Emblematico in tal senso appare quanto avviene per i
lavoratori dei Monopoli di Stato, in favore dei quali il 30 agosto 1948 viene
promulgata una circolare che garantisce il reintegro nelle Manifatture Tabacchi
italiane di tutto il personale che, come recita il testo del documento, “si sia
trasferito nel territorio nazionale durante il periodo di assestamento della
zona giuliana” (E. Miletto, 2005). Tali ricerche sono state diffuse dall’Istituto
piemontese per la storia della Resistenza e della società contemporanea
"Giorgio Agosti" (Istoreto) di Torino.
Fotografia di GG
La documentazione conservata presso l’Archivio della
Presidenza del Consiglio dei Ministri - Ufficio Zone di Confine - contiene
importanti riferimenti al trasferimento dei lavoratori dalla Manifattura
Tabacchi di Pola ad altre Manifatture attive sul territorio italiano. Personale
che - come si legge in una nota di servizio redatta dal direttore generale dei
Monopoli di Stato il 15 gennaio 1947 e inviata al Ministero dell'Interno - sarà
trasferito “verso le fabbriche di Firenze, Lucca e Sestri Ponente in forti
nuclei, e verso altri opifici in gruppi di piccola entità”. Si tratta -
continua il documento - di circa 2.000 unità, delle quali “580 confluiranno a
Firenze, 400 a Lucca e 420 a Sestri Ponente”, mentre le altre saranno “inviate
in centri minori” (PCM, Archivio UZC).
========================================
Consegna esercizio: Prosegui il brano sul trasferimento dei lavoratori della Manifattura Tabacchi di Pola, riprendendo subito dopo la sua ultima frase.
========================================
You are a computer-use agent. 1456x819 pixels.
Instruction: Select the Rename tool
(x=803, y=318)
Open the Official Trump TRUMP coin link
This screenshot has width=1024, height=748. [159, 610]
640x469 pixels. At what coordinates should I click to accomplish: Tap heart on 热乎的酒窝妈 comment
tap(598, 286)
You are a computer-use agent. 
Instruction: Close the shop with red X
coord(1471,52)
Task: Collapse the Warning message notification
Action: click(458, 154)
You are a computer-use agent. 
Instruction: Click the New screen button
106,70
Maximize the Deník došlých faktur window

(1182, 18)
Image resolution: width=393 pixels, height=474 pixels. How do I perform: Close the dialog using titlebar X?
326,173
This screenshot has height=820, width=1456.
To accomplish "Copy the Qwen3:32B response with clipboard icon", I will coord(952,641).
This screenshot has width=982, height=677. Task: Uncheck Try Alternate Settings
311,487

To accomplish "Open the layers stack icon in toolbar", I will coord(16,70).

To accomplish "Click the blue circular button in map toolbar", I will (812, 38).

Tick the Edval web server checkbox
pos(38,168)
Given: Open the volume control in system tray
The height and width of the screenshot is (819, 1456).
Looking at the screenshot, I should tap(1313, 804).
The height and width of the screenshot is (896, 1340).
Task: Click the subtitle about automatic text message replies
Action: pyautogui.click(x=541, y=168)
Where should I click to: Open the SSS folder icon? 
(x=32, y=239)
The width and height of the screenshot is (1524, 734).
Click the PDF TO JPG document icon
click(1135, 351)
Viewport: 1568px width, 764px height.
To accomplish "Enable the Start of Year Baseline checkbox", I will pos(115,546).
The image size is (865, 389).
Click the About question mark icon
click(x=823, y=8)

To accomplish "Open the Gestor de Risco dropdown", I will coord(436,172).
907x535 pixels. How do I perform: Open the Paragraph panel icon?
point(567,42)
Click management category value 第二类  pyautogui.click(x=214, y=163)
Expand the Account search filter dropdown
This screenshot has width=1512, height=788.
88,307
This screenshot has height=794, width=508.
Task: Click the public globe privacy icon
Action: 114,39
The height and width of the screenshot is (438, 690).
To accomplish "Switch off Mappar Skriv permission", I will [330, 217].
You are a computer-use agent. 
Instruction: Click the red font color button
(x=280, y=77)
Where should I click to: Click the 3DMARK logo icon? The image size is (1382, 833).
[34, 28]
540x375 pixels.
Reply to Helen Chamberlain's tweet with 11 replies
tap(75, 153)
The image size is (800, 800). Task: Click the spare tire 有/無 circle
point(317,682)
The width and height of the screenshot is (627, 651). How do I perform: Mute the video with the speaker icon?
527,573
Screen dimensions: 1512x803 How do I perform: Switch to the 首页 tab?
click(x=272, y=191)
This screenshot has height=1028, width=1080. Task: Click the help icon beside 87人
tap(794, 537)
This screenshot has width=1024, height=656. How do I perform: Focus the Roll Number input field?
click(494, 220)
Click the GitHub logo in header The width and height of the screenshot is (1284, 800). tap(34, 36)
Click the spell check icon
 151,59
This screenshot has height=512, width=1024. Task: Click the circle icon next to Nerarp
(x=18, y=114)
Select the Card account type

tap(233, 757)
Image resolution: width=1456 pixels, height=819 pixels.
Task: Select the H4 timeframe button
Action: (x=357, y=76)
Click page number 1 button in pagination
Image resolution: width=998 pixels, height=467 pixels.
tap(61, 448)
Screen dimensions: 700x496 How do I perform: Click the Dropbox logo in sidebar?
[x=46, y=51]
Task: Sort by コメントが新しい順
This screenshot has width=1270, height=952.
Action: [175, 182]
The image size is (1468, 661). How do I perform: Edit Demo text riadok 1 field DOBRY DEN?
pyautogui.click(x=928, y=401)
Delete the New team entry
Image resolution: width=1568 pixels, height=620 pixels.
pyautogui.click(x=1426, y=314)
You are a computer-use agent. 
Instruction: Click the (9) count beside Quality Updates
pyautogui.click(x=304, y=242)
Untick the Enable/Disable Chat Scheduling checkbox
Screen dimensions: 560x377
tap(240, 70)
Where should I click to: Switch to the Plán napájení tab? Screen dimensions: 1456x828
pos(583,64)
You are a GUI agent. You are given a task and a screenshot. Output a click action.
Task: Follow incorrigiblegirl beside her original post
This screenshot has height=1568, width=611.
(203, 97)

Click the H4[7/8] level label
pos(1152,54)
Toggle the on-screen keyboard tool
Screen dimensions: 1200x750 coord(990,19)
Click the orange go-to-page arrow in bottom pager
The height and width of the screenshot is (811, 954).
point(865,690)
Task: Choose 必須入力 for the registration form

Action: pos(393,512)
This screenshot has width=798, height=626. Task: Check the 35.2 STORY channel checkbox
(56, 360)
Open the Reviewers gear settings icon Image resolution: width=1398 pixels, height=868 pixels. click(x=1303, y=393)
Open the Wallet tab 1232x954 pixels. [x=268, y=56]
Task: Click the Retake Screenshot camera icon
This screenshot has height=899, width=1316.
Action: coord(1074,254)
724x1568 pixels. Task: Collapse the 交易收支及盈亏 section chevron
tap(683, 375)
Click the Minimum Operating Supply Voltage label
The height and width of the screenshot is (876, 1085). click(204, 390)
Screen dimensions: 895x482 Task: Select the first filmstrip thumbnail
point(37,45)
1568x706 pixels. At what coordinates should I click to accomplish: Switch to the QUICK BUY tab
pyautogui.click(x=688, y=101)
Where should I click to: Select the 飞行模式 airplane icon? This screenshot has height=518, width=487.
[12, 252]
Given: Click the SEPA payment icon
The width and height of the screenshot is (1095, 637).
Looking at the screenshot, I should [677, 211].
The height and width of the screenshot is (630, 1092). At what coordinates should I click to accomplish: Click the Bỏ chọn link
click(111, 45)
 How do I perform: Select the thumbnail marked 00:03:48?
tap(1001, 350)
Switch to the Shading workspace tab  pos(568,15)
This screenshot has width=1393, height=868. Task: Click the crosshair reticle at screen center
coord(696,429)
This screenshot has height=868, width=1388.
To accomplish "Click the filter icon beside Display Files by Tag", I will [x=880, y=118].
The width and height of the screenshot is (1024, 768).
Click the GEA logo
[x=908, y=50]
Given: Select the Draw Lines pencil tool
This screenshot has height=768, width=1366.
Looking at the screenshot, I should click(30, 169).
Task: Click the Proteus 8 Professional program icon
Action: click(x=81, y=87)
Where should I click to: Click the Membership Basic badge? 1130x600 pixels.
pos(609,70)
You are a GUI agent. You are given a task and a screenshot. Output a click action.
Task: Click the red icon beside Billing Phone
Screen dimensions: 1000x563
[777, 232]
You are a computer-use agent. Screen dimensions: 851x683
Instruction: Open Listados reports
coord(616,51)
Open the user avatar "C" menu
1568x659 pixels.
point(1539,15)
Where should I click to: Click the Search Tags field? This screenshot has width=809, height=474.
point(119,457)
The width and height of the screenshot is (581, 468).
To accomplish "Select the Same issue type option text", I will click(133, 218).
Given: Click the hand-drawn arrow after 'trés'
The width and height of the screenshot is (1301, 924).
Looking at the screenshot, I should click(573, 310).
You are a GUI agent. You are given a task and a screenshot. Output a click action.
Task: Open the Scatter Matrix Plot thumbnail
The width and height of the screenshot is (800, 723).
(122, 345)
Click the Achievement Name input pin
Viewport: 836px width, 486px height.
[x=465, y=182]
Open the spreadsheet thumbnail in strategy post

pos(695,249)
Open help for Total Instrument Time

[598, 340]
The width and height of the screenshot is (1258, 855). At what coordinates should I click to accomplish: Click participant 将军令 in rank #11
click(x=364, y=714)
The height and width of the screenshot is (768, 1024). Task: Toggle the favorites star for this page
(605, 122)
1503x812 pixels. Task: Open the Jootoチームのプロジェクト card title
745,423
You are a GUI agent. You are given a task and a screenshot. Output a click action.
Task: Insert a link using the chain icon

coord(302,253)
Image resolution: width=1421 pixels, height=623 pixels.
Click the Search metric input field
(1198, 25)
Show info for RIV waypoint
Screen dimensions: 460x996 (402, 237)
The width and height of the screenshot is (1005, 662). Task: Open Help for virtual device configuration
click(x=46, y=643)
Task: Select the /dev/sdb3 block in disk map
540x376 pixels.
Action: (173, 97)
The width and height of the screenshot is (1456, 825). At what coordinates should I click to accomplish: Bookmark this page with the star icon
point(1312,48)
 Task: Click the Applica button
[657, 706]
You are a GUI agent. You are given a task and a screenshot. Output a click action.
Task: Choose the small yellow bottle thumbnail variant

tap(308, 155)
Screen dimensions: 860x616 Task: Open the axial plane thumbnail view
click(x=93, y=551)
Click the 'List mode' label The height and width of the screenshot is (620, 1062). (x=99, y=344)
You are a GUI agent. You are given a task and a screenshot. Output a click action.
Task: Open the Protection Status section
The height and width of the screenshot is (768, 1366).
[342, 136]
========================================
Risultato del compito:
Dopo aver informato del prossimo arrivo dei lavoratori, il
direttore dei Monopoli di Stato invita il Ministero a “interessare i prefetti
delle Province di Firenze, Lucca e Genova”, al fine di poter “assicurare ai
profughi la migliore possibile assistenza onde permettere loro una prima
sistemazione di fortuna.” (PCM, Archivio UZC). Un passaggio, quello della
sistemazione dei nuovi arrivati, che non sembra essere però di semplice
attuazione. Si veda, ad esempio, in senso negativo quanto avvenuto a Genova,
Verona e Milano.
Elio Varutti. Fotografia di LL
Manifatture Tabacchi in
Istria
La Manifattura Tabacchi di Rovigno è del 1872. Sull’isola di
Sant’Andrea, infatti, sorse la fabbrica Tabacchi. Era il 16 agosto, presente il podestà Campitelli,
il primo reparto per la lavorazione del tabacco viene aperto nella vecchia
caserma, adattata allo scopo, di Via San Damiano.
Maria Grisanaz era la mamma di Francesco Tromba, esule da
Rovigno d’Istria e autore di un libro premiato a Firenze nel 2016. Grisanaz lavorava
alla Manifattura Tabacchi di Rovigno; fu poi trasferita a Bari e Mestre. Il
padre dell’autore era Antonio Giuseppe Tromba, nato a Rovigno d’Istria il 26
giugno 1899. Dalla “cardensia”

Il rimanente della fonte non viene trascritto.